The Bathroom Policy Does Not Violate Title IX
The purpose of Title IX is to prohibit sex discrimination in education. Unlike Title VII, Title IX includes express carve outs differentiating between the sexes. Title IX permits educational institutions to maintain separate living facilities for the different sexes, including separate toilet, locker room, and shower facilities, so long as the facilities provided for one sex are comparable to the other sex and proportionate in quantity to the number of students of that sex applying for such housing. Title IX explicitly permits differentiating between sexes in certain instances, including school bathrooms, locker rooms, and showers. Therefore, the School Board’s bathroom policy fits within the carve out permitted by Title IX. As such, the School Board can mandate that all students including transgender students, follow the policy.

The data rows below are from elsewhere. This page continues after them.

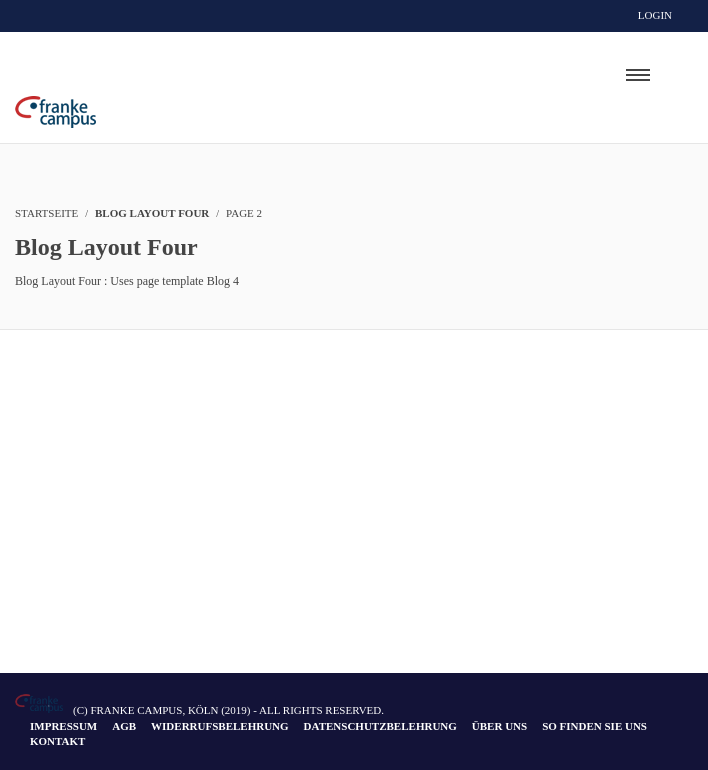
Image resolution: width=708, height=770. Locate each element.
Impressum (63, 726)
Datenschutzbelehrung (380, 726)
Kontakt (57, 741)
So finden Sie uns (594, 726)
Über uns (499, 726)
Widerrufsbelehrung (220, 726)
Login (655, 15)
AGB (124, 726)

Distinguishing SCOTUS’s Holding In Bostock
The Eleventh Circuit took care to distinguish its opinion from the U.S. Supreme Court’s June 2020 opinion in Bostock v. Clayton County, a Title VII wrongful termination discrimination case. In Bostock, SCOTUS held that an employer who fires someone simply for being gay or transgender has been discriminated against “based on sex.” The Supreme Court explicitly limited its opinion and noted it did “not purport to address bathrooms, locker rooms, or anything else of the kind.” The Eleventh Circuit recognized that there are inherent differences in public schools and the workplace. Constitutional rights are different in schools because of the schools’ custodial and tutelary responsibility for children. Schools are responsible for the discipline, health, and safety of students and thus are permitted a degree of supervision and control that cannot be exercised over free adults. Given schools responsibilities, the Supreme Court has afforded deference to their decisions when examining constitutional issues. Title IX also provides specific carve outs for schools regarding bathroom/locker use that Title VII does not. As such, the Eleventh Circuit declined to equate “sex” to “transgender status” or “gender identity.” “Sex” is based on biology and reproductive function as illustrated by the definitions of “female” and “male.” Indeed, in Bostock, the Supreme Court noted that “sex” referred only to the biological distinction between male and female and analyzed a workplace discrimination case based on impermissible stereotypes based on sex.

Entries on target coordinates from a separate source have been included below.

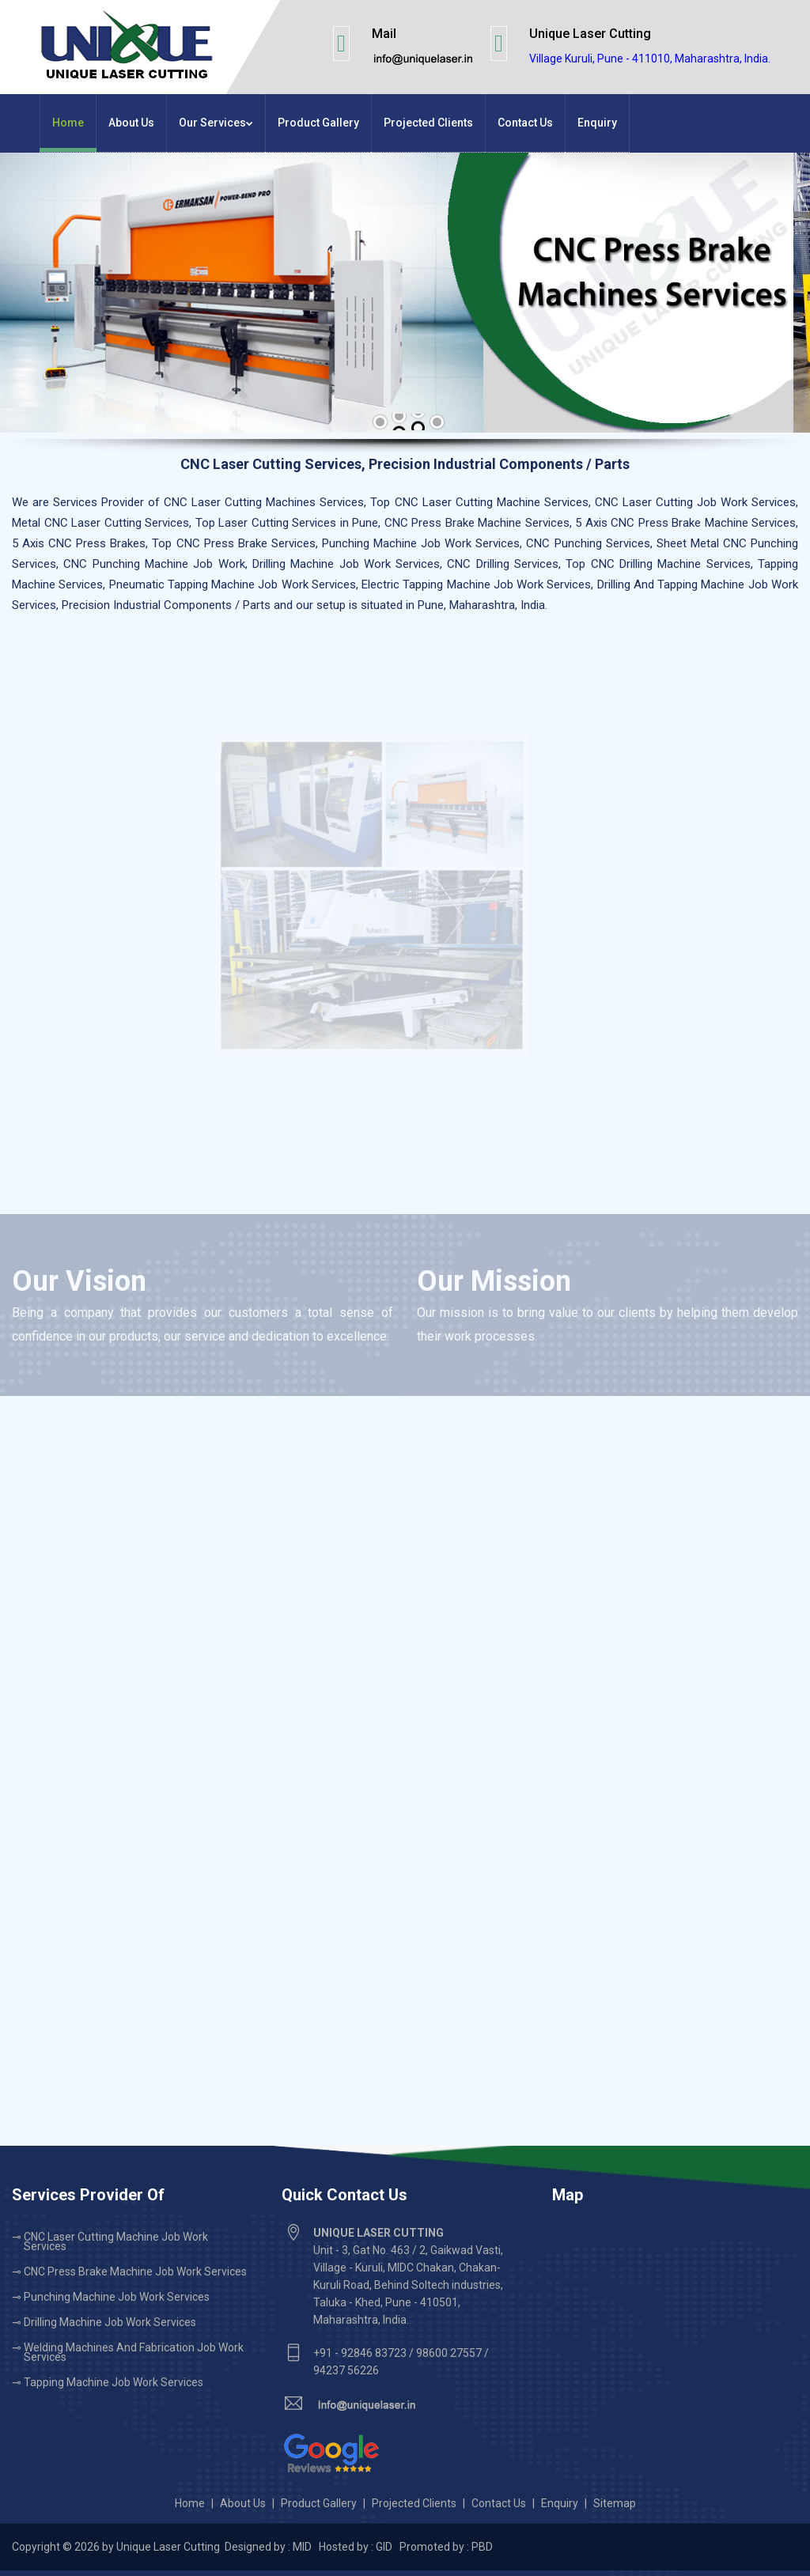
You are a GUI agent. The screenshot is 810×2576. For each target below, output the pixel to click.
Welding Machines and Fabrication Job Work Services (134, 2352)
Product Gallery (318, 122)
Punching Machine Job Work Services (117, 2296)
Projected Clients (428, 122)
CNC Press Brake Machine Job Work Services (135, 2271)
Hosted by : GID (355, 2546)
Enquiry (597, 122)
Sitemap (614, 2503)
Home (68, 122)
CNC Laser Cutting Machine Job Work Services (116, 2241)
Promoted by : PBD (446, 2546)
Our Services (216, 122)
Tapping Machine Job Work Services (113, 2382)
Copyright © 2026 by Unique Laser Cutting (117, 2546)
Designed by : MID (269, 2546)
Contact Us (525, 122)
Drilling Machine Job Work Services (110, 2322)
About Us (131, 122)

Significance for Florida School Boards
The Eleventh Circuit is over Florida, Georgia, and Alabama. Given the Eleventh Circuit’s recent opinion, a public school bathroom policy providing separate bathrooms based on biological sex along with a sex-neutral bathroom comports with the Equal Protection Clause and Title IX.

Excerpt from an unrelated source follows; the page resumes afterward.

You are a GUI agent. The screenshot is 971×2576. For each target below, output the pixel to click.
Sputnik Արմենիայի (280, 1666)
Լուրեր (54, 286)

If school boards have not done so already, they should conduct a review and revise their policies and overall approaches to education programs and activities to ensure that they are in compliance with the U.S. Constitution and are following the best practices and guidelines for LGBTQ students.
School boards should also be prepared to explain how their policies serves an important school board function – to protect the students’ welfare and safety.